* **Records for this task**
# # # # #
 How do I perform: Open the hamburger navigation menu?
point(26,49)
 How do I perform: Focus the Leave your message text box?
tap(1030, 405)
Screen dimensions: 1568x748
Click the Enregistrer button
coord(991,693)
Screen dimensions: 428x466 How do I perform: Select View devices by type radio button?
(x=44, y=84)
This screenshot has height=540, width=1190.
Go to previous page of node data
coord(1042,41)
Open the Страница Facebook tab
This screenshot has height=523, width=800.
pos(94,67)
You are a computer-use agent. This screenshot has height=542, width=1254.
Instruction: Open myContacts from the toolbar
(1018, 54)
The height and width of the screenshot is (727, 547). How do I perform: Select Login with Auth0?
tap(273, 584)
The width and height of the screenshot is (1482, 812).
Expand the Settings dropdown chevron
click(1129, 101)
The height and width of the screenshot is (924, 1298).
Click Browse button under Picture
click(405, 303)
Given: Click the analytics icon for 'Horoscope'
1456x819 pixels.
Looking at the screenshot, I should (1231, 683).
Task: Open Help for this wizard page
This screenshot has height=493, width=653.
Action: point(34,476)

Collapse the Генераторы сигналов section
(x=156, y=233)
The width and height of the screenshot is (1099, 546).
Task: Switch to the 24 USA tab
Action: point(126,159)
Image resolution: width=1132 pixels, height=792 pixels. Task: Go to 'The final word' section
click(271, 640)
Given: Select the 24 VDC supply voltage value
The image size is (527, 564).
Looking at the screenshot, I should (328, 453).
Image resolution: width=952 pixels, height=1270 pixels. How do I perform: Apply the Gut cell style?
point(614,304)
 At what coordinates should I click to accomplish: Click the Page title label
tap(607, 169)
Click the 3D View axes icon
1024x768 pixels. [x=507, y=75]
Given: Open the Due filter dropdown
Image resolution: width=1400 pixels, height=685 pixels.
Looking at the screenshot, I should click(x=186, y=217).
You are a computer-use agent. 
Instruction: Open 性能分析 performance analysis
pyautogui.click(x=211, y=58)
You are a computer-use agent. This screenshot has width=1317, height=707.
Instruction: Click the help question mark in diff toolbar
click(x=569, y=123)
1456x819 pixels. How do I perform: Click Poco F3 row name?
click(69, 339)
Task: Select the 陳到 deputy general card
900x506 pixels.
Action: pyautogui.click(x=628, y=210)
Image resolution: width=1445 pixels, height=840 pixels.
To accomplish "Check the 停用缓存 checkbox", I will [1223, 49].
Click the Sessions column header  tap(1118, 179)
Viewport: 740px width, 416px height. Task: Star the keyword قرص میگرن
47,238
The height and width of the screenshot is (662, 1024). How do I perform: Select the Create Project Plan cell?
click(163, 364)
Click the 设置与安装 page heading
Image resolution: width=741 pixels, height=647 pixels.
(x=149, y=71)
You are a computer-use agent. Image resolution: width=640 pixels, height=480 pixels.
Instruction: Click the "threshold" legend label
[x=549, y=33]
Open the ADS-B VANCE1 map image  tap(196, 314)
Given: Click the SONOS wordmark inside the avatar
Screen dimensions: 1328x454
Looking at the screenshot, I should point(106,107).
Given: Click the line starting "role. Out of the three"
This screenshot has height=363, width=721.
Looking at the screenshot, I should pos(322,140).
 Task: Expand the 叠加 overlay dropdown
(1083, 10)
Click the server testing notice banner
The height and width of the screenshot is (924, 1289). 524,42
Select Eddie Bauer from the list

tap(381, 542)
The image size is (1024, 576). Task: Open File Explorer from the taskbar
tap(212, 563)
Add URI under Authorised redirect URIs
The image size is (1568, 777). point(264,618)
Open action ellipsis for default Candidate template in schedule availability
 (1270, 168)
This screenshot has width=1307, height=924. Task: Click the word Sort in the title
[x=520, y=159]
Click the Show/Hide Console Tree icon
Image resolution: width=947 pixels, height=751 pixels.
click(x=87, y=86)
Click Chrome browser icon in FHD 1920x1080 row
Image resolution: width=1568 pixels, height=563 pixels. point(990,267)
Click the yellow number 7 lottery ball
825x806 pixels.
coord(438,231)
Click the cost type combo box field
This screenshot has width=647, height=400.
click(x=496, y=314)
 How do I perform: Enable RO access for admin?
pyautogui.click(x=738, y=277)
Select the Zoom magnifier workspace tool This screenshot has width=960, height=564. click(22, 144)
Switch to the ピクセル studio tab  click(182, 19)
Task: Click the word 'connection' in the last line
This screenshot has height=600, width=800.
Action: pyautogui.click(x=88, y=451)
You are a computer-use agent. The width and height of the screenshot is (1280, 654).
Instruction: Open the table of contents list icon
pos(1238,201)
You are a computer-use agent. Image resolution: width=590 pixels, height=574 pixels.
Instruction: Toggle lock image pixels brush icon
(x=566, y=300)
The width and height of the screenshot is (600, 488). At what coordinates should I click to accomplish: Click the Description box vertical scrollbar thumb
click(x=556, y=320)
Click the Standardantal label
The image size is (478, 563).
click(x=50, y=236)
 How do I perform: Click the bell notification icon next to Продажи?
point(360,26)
# # # # #
* **The problem**
Quote the material verbatim from its first line through the line containing "Action: point(34,476)", including that line.

* **Answer in full**
 How do I perform: Open the hamburger navigation menu?
point(26,49)
 How do I perform: Focus the Leave your message text box?
tap(1030, 405)
Screen dimensions: 1568x748
Click the Enregistrer button
coord(991,693)
Screen dimensions: 428x466 How do I perform: Select View devices by type radio button?
(x=44, y=84)
This screenshot has height=540, width=1190.
Go to previous page of node data
coord(1042,41)
Open the Страница Facebook tab
This screenshot has height=523, width=800.
pos(94,67)
You are a computer-use agent. This screenshot has height=542, width=1254.
Instruction: Open myContacts from the toolbar
(1018, 54)
The height and width of the screenshot is (727, 547). How do I perform: Select Login with Auth0?
tap(273, 584)
The width and height of the screenshot is (1482, 812).
Expand the Settings dropdown chevron
click(1129, 101)
The height and width of the screenshot is (924, 1298).
Click Browse button under Picture
click(405, 303)
Given: Click the analytics icon for 'Horoscope'
1456x819 pixels.
Looking at the screenshot, I should (1231, 683).
Task: Open Help for this wizard page
This screenshot has height=493, width=653.
Action: point(34,476)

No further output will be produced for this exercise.